The wrap up was fairly boring stuff, rush to finish meant the camera phone was in my office out of harms way for the most part. We had a custom made radiator done, rebuilt the core support, ran brake lines, installed a hydroboost system with the stock Jaguar master cylinder under the floor, built an exhaust system that snaked it’s way through everything and made engine brackets to hold the air compressor and alternator properly. Didn’t get any final pictures before it left, but if you attend the Goodguys shows, you are likely to run into this car.
The little bit I got to drive the car was pretty darned cool. Very smooth, very controlled. I think once Ray gets the engine and transmission sorted out, he is going to have one hell of a daily driver on his hands. You can say I am a believer in the Jag conversions. Not an easy job compared to other popular choices out there, but for an ambitious home installer or a customer that wants pretty much the best of comfort and good handling this is a solid choice.
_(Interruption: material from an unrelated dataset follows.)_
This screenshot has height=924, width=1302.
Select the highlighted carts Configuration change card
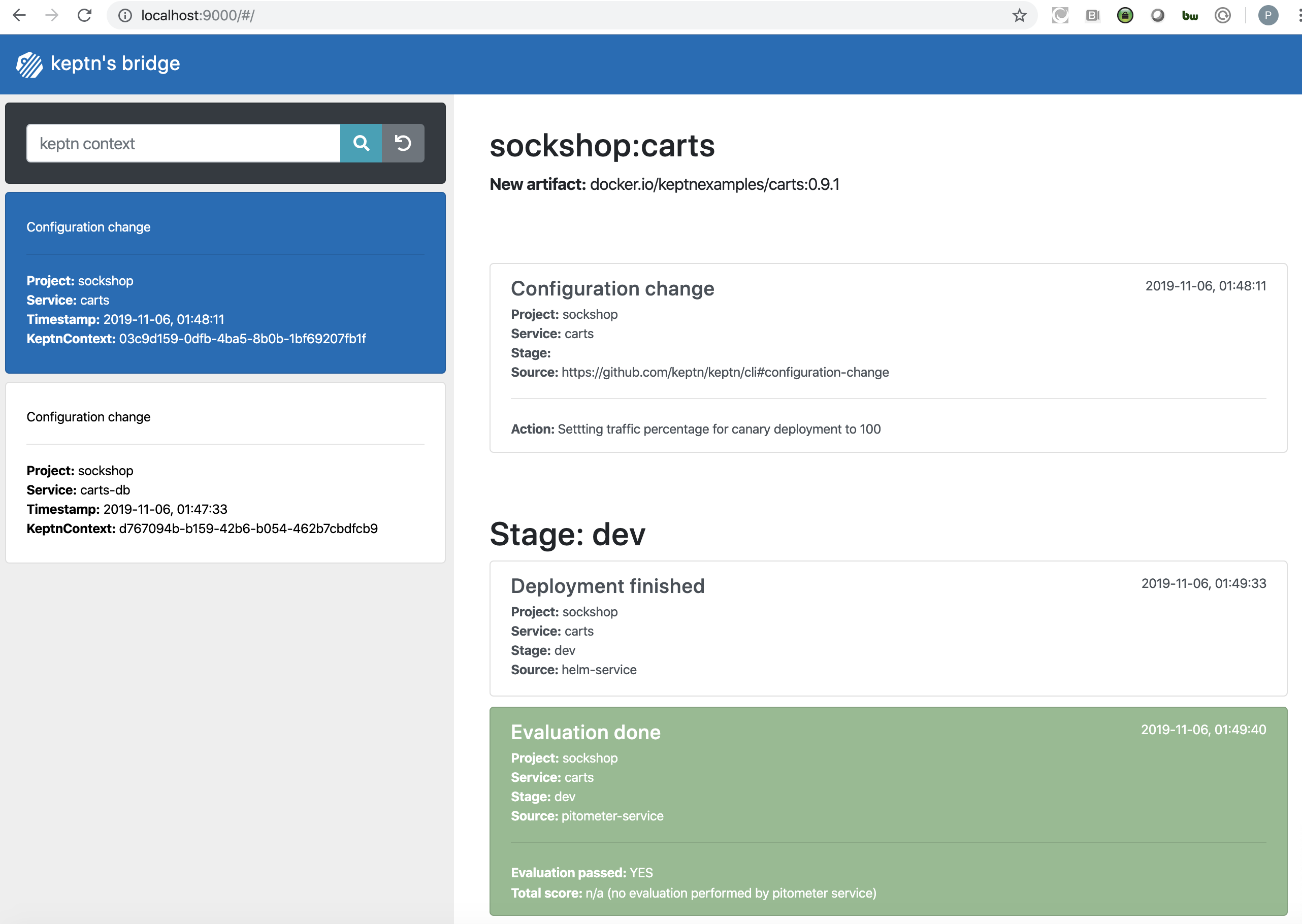point(225,283)
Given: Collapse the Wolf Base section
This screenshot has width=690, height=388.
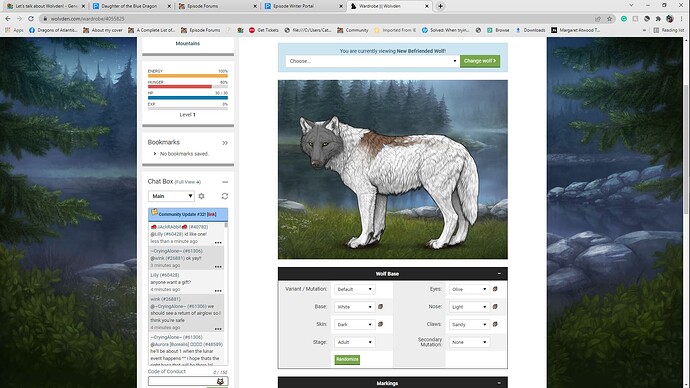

Larry V dropped off this 1956 Thunderbird a while back for us to do a power steering upgrade and install a tilt steering column. Very cool little ride he has here, so nice that Rick Amado spotted it in the back room during our open house and had to shoot it for one of the magazines. Lowered with Jamco springs and shocks front and back. Stock running gear and brakes but someone removed the stock hydraulic assisted power steering ram and installed a smaller diameter steering wheel. The smaller wheel made ingress and egress slightly better, but made steering this machine a bit more difficult than it needed to be.
I drew up a couple of ways to put power steering back on this and Larry made the decision to go with Gearhead Cruiser Products and their 605 Power steering conversion and a Flaming River tilt steering column. The PO’s were placed in mid November, hopefully ahead of the holiday rush and before our open house party. There was confusion on the order with Gearhead, somehow I forgot to add the steering gear to the order but Theresa caught the mistake early enough and corrected the issue. I also spoke with Flaming River on the steering column to make sure we got the correct column. When the column arrived just after Christmas, it was for a stock steering gear application. Very nice part but would not work for the situation and not what I had ordered, got an RTA and returned the column for the correct one.
I received the power steering pump and hose kit from Gearhead shortly after receiving the wrong steering column. Decent enough bracket and nice quality hose and fittings.
The correct steering column showed up the just before the new year and the steering gear showed up on January 4th. All the parts here it took Joel just three days to disassemble the original steering system and install the new stuff. Everything went very straightforward and the instructions from Gearhead were very decent. Joel had to create a notch in the fan blades to clear the snout on the power steering pump and the odd way Gearhead attaches the bracket to the engine required a bit of shimming to get the belt to line up. Outside of that there were no other issues of installation. The results are very noticeable, steering effort is very modern and ingress is much more comfortable with the tilt column.
We did have a small leak on the steering box after we got the system bled. A simple tightening of the adjuster stopnut on the sector shaft cured the issue. The little ‘Bird is good to go!
Thank you to Theresa @ Gearhead Cruiser Products for the very professional service. Our customer is sure to be satisfied with the quality of the new power steering.